Root Insurance study reveals ‘America’s Blind Spots behind the Wheel’
From texting & shaving to much worse, Americans average at least 91 minutes a week driving while distracted.
“Using a mobile device while driving has become second nature. As Root’s study confirms, too many drivers don’t think twice about this behavior, even when they should,” said Root Insurance’s Director of Data Science for Telematics, Joe Plattenburg. “The number of distractions are increasing, and so is the need for companies and drivers to find new ways to encourage focused driving.”
Drivers know using their phone while driving is wrong but still do it anyway. Drivers admit to spending an average of 13 minutes a day—or 91 minutes a week—using their devices while driving. Additionally, nearly 2 in 5 drivers (38%) who check their mobile devices while driving do not even put their phones down when they see law enforcement.

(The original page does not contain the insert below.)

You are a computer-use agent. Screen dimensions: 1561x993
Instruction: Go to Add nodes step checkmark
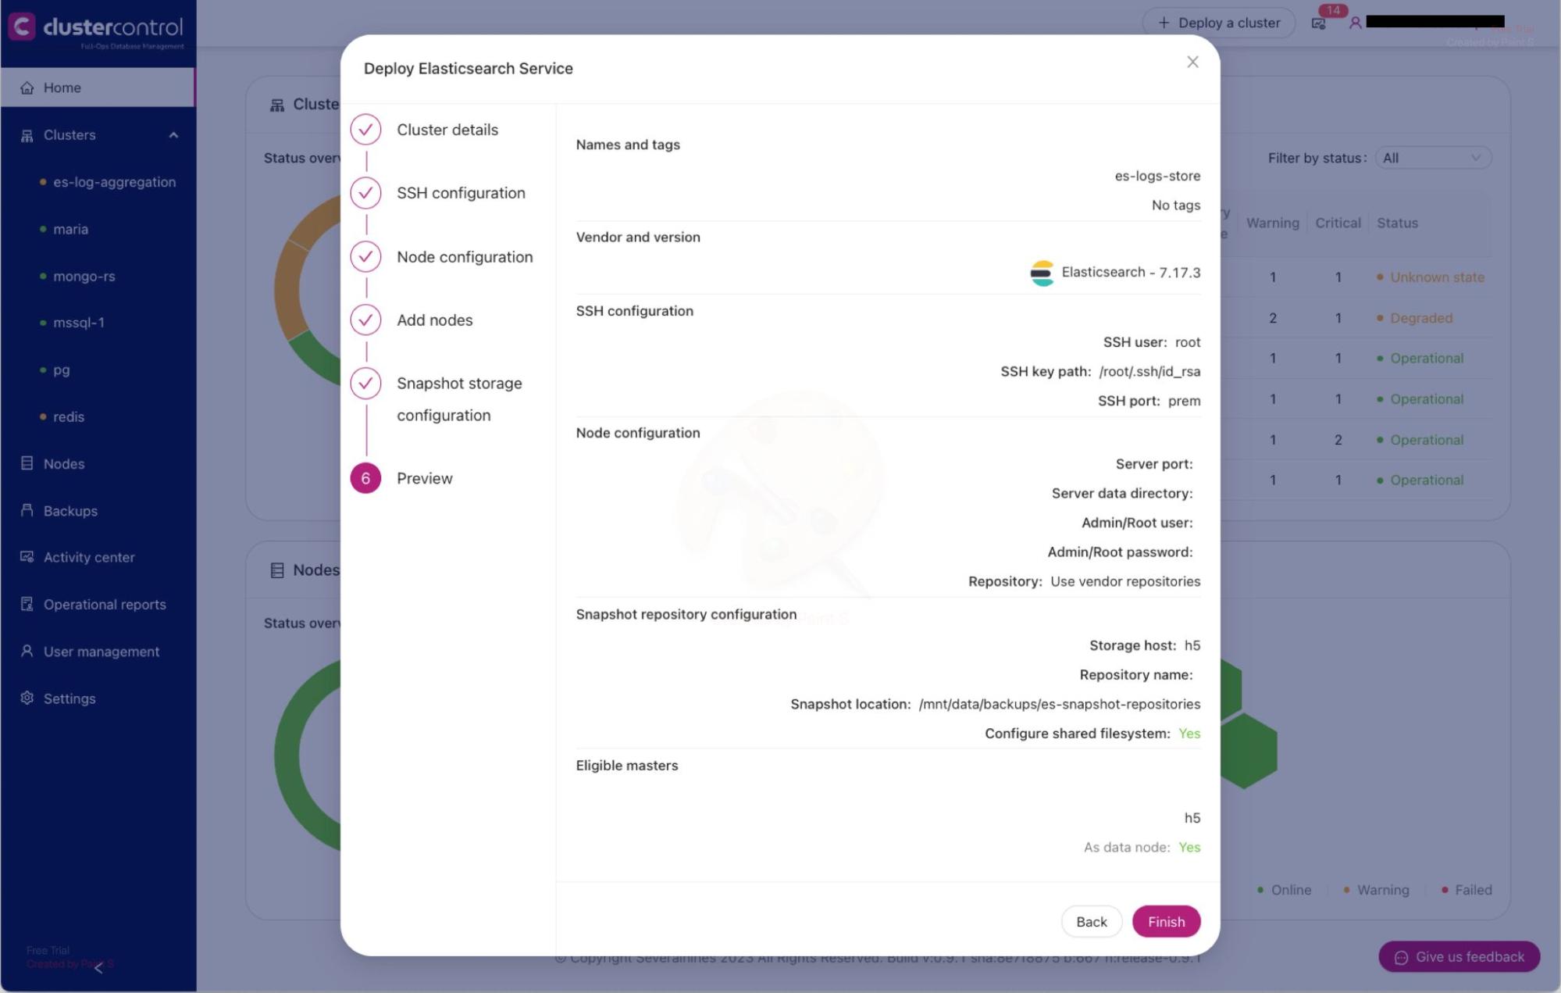pyautogui.click(x=365, y=320)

Almost all drivers (99%) point to phones as being among the top three distractions while driving. Distractions that are most likely to turn their attention away from the road and to their phone include:
- Group chats, such as a text or an email chain with multiple people (52%)
- Social media, such as memes or newsfeed (33%)
- Streaming video, such as a show or movie trailer (18%)
Despite their own behavior, those surveyed remain intolerant of distracted driving by others. An overwhelming majority of drivers (89%) would give an Uber/Lyft driver a bad rating for texting while driving, while 39% admit they’ve done that themselves. Meanwhile, nearly all drivers (90%) believe they are better behind the wheel than Uber/Lyft drivers.
Unrelated to mobile phone use, the study also found other unsafe activities are taking place on U.S. roads and highways. Nearly 3 in 10 drivers (29%) don’t even keep their hands on the wheel, admitting they have steered with a different body part, such as a knee or chin.
Additional activities include:
- Grooming while driving, doing their hair/makeup or shaving (18%)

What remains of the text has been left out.